No doubt the pressure on police to solve the "Bonnie and Clyde" burglaries was intense. Every time the male-female duo robbed another wealthy south Charlotte home, it was all over the evening news. They burglarized places in broad daylight, stole tens of thousands of dollars worth of stuff, then drove off in a red Jeep Cherokee. People saw them everywhere, but the police couldn't catch them.

But were police so desperate to arrest someone who drove a Jeep Cherokee that they grabbed the first drug addict they could find? I hope not, but you've got to wonder.

Carl Caleb Allen has a long record of drug-related charges, but none for robbery or violent crime. He drives a red Jeep Cherokee. On that basis, police put his picture in a lineup they showed a burglary victim who saw him "fleetingly." South Charlotte Weekly reported that police used an identification by her and an ID off a grainy convenience store video by a law enforcement officer who once dealt with Allen to arrest him in one of the burglaries. When they showed burglary victims pictures of Allen's female associates, they identified different women, all of whom had alibis.

When they interrogated him, Allen says police told him they hadn't yet tied him to the other burglaries, but they would. Despite these red flags, police blasted Allen's mug out to the media anyway, announcing that they'd caught one half of the Bonnie and Clyde duo.

Allen says he passed a court-mandated drug test on the day of the burglary and was meeting with a court official at around the time the crime occurred. Yet no one would listen to his protestations, he tells me. Diana Allen, his mom, tells me she immediately knew something was wrong. As South Charlotte Weekly reported, with no law enforcement background, she set out to do what the authorities couldn't — find the real Bonnie and Clyde. She called other heroin addicts her son knew, soon branching out to those he didn't. Many people hung up on her, she told me, but the pair had been bragging, and eventually she was able to track them down to a room in Matthews they were renting and a hotel parking lot where they parked the car.

At first the police virtually ignored her, with one Matthews officer coming out but neglecting to file a report. (The duo Diana Allen tracked down were arrested in Concord for burglaries committed in a red Jeep Cherokee.) Allen and her family even chased the Cherokee down I-485, calling law enforcement and begging them to pull it over. Eventually, police who had virtually ignored Allen, were forced to take notice thanks to reporting about the case by South Charlotte Weekly.
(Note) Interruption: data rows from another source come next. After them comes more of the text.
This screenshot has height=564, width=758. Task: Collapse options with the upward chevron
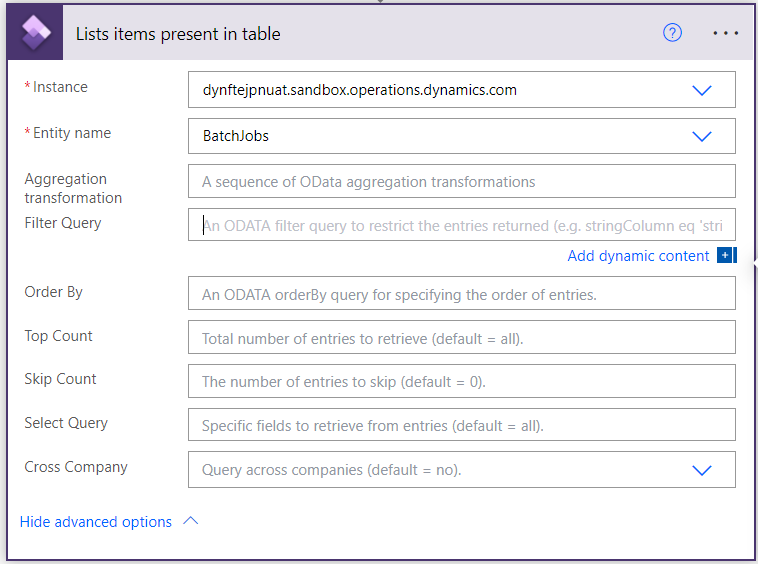click(x=191, y=521)
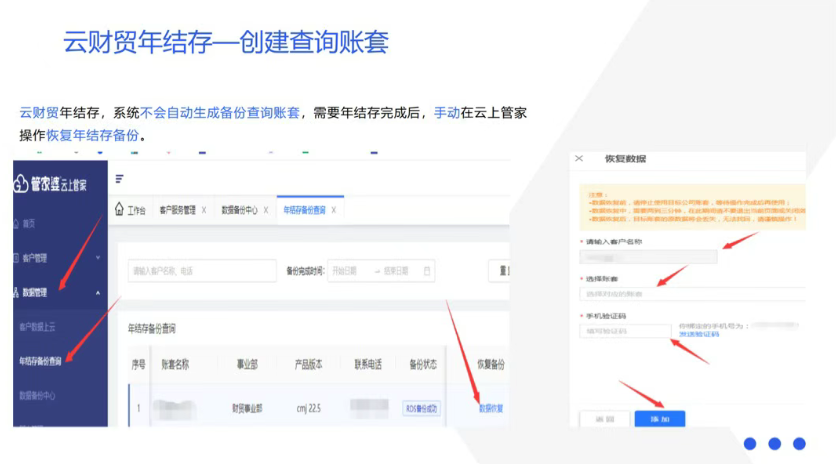Close the 恢复数据 dialog with X icon
Image resolution: width=836 pixels, height=464 pixels.
(579, 159)
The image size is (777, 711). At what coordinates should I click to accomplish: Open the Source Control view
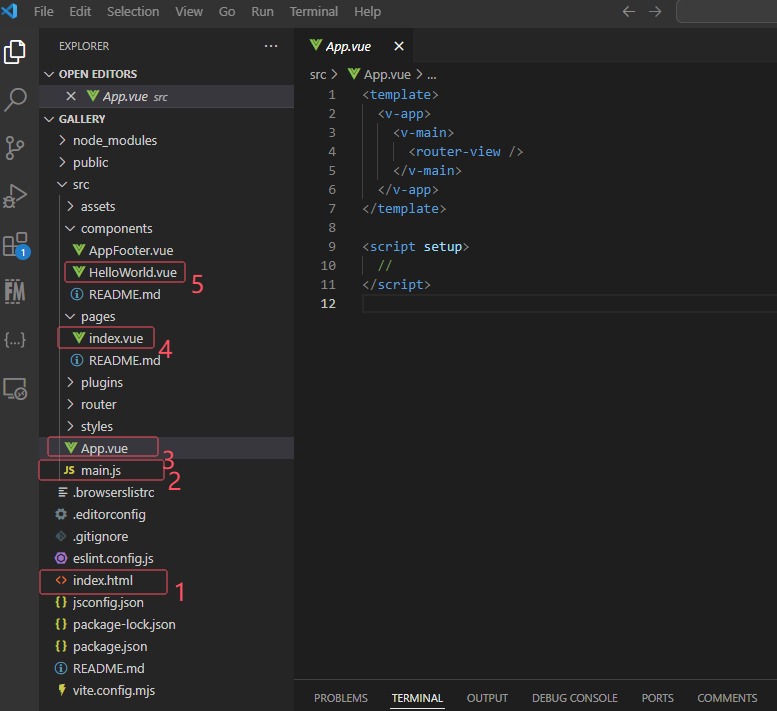pyautogui.click(x=15, y=148)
A search of the residence of Anna Hoard and Justin Aldrich found tens of thousands of dollars worth of apparently stolen goods, the paper reports. Unfortunately, police bungled the search warrant, peeking through a window and then illegally entering part of the residence. The fact that they'd blasted Allen's face to the media, telling everyone he was Clyde, made trying Hoard and Aldrich nearly impossible. Frustrated Mecklenburg County prosecutors were forced to drop the charges.

Incredibly, Bonnie and Clyde appear to have gotten away with the south Charlotte burglaries. Hoard, Aldrich (who doesn't look much like Allen except for having brown hair) and an accomplice still face charges in Concord. But for now they are out on bond and free to do as they please.
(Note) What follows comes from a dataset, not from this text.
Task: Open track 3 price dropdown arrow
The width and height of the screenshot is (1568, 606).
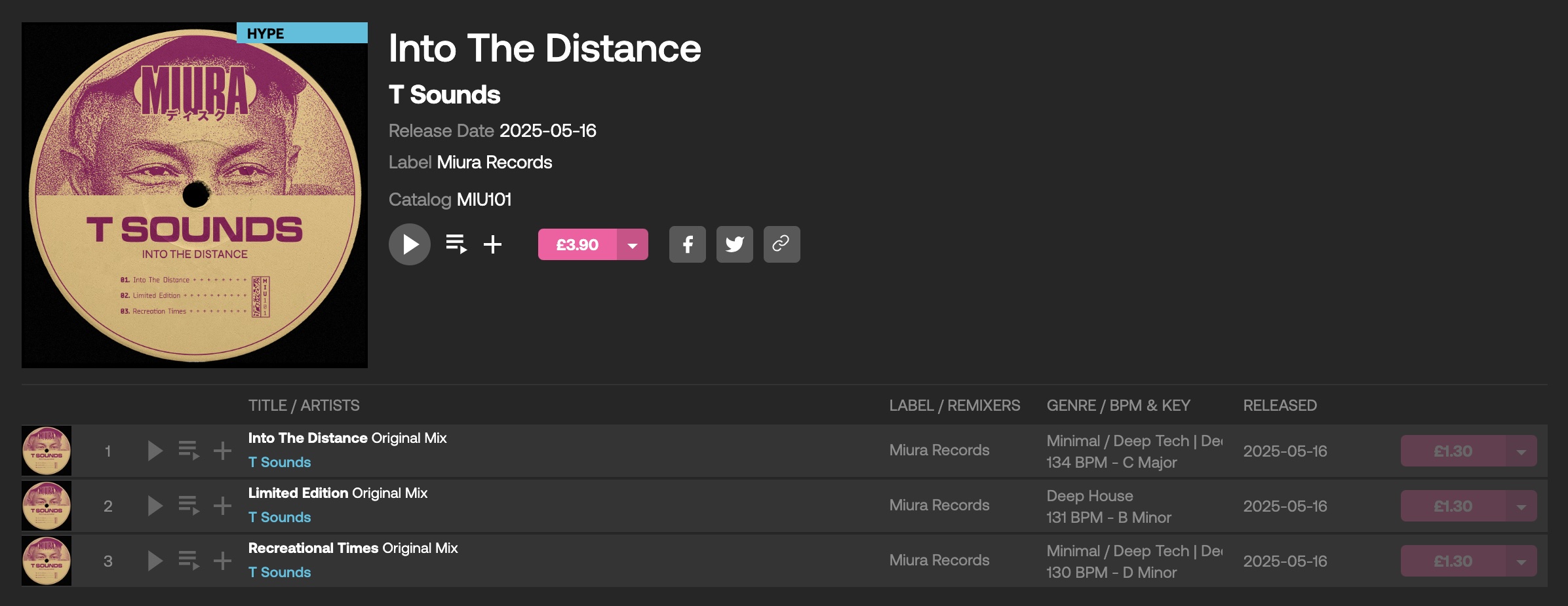Action: 1521,561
That a weekly news reporter and Allen's mom had to shame the police into dropping the charges is disturbing. That they were so easily able to solve a case that stumped the police is inexplicable.

I've been a fan of Charlotte-Mecklenburg Police Department's officers for years, and have promoted their fundraising events. This and other recent events, including the disappearance of notes in a cop-killing trial, have shaken my confidence in the department to the core.

Officers tell me the pressure to solve crimes and keep the crime rate down has become almost unbearable under Chief Rodney Monroe. That's a good thing, but perhaps some are taking things too far.

There is a casualness about Allen's arrest that's disturbing. You gotta do better than this, guys.